The second tactic is diversion, the well-worn ‘dead cat’ politics, large statements in which outrage and inanity vie to create the glorious technicolour.

The third is deflection, attacking the messenger to undermine the message, again with a side-order of dead cats. Trump, of course, has attacked so many messengers that there is barely an arm of state that hasn’t been fatally compromised, in his rhetoric.

Johnson is concentrating on the Supreme Court, not unreasonably, given that they are the major spanner in his works. But – he says more in sorrow than in anger – what a shame it is that they’ve made our centuries-old constitution unworkable, with their actions; now we’ll have to go the American route and appoint our judges politically, since the principle of judicial impartiality has died. Wait, what? He corrodes parliamentary sovereignty and it’s the judges’ fault? Never mind that now; the issue has been obscured; it is all about the characters involved.

Finally, the ‘trial balloon’ – find something truly absurd, that has never been part of our political calculations on any side, and say it often enough that it turns into a meaningful factor. For Trump, this was the nuclear capability; after decades of non-proliferation as a guiding principle, suddenly he wanted more nuclear weapons, and then he wanted to bomb hurricanes with them.

For Johnson, this is civil disorder, an entire populace ranged against its parliamentarians, erupting in riots, inconsolable until everyone agreed to do exactly what their messiah decreed. More cautious and pessimistic heads than mine are worried the true intent is to get us to a situation in which the government can use the emergency powers of the 2004 act to bulldoze legitimate dissent with the justification of this imaginary mob that they themselves raised.

I think it’s stupider than that: as stupid as a nuclear bomb in a weather event. Just a trial balloon to divert attention, with no more forward planning involved than a dog chasing a car.
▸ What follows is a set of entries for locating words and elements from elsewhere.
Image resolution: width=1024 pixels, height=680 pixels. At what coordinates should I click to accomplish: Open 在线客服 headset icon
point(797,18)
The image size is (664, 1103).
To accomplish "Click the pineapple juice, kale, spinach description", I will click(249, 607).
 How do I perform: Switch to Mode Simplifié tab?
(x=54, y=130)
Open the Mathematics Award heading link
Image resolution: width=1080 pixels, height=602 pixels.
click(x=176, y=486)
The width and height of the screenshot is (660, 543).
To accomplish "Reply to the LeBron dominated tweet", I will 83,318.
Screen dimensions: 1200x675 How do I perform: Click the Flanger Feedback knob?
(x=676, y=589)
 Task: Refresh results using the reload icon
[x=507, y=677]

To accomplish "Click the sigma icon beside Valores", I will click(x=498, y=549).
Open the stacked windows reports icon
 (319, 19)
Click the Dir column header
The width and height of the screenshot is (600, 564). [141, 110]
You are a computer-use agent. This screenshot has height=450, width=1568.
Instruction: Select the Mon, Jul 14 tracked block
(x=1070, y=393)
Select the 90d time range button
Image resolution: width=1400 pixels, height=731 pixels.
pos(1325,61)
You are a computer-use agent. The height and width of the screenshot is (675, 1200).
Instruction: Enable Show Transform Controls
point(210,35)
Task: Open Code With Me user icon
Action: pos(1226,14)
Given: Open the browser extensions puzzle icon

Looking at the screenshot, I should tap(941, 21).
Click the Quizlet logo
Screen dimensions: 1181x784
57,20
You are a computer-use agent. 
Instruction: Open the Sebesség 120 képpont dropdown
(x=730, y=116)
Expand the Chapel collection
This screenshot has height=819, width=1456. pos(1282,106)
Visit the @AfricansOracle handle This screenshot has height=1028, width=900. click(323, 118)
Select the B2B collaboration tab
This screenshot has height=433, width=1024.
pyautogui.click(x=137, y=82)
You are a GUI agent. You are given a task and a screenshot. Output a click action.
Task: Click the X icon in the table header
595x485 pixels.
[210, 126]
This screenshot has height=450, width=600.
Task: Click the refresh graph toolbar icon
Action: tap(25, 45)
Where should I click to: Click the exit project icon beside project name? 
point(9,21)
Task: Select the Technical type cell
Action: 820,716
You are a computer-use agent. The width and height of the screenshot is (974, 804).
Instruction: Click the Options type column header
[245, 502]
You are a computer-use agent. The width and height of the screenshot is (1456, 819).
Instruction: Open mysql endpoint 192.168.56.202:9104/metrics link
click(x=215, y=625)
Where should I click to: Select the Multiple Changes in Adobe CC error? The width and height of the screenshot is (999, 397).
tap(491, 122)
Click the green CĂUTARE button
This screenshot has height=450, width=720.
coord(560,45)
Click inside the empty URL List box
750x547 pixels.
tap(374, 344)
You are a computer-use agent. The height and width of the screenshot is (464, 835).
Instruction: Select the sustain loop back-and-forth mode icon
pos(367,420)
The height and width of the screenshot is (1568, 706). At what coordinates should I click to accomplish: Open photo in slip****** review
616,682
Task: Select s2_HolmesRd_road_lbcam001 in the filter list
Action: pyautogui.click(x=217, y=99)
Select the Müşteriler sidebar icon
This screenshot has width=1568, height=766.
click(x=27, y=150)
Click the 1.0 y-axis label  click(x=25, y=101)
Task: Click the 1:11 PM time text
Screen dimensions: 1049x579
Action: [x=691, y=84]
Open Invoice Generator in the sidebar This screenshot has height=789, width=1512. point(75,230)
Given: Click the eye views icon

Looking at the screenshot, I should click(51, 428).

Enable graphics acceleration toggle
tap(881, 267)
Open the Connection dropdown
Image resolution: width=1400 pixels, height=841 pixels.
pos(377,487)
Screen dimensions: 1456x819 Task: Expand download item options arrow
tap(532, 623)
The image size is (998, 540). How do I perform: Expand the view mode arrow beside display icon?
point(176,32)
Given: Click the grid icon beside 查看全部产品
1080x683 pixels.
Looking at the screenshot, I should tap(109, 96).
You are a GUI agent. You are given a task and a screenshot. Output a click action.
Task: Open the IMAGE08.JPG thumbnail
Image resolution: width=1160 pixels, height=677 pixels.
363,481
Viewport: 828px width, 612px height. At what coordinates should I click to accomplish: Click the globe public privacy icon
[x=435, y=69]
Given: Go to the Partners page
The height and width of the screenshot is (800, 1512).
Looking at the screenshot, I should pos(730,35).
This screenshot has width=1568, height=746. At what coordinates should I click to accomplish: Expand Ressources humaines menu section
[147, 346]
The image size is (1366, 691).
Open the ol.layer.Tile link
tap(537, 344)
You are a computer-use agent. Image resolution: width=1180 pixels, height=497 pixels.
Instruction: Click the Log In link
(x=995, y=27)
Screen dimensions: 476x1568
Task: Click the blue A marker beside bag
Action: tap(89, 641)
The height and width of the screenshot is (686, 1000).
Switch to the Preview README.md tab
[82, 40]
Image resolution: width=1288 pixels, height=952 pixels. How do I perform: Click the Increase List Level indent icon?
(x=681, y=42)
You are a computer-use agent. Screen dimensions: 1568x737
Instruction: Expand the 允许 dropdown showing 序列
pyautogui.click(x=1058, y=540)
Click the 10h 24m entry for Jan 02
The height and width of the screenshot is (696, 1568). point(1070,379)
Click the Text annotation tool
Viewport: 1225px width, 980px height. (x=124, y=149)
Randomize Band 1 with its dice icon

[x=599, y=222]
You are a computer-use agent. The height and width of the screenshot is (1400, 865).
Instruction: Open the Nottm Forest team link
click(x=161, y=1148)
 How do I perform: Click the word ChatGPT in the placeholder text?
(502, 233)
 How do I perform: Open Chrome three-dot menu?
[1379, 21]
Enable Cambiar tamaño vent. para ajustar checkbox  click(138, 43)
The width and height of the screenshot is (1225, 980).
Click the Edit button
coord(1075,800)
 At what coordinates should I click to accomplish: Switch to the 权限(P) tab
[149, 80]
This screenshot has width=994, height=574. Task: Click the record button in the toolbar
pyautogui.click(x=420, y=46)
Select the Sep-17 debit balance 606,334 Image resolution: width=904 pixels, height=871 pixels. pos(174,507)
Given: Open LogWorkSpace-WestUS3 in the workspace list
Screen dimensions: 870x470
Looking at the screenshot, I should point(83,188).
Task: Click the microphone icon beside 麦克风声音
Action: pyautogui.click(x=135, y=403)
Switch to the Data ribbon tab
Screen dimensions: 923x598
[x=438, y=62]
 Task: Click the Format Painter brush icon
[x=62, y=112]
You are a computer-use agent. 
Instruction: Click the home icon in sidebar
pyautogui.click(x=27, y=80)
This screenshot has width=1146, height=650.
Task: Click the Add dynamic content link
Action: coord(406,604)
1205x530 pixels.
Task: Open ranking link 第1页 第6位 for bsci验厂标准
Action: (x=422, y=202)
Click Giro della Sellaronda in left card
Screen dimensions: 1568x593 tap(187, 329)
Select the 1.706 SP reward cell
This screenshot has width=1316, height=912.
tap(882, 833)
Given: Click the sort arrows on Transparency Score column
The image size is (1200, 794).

The useful thing is that, when the patterns are so pronounced, it gives us the opportunity to learn from others existing in the same politics. What reins in the American president, and what just makes him stronger? What brought down the Austrian right? How are people organising against Bolsonaro, in Brazil , against Victor Orban, in Hungary? We can also see the parallels in their unravelling, as Trump’s lies catch up with him just as Johnson’s impossible promises hit their hard deadline. I’m not saying we can’t do this on our own,

I’m saying we don’t have to: there’s no careful architecture to Boris Johnson’s project, no intricacy. Ironically, he’s trying to run a campaign of hyper-nationalism with no Britishness; just your basic silverback, off-the-shelf, ten-a-penny, a strongman of nowhere.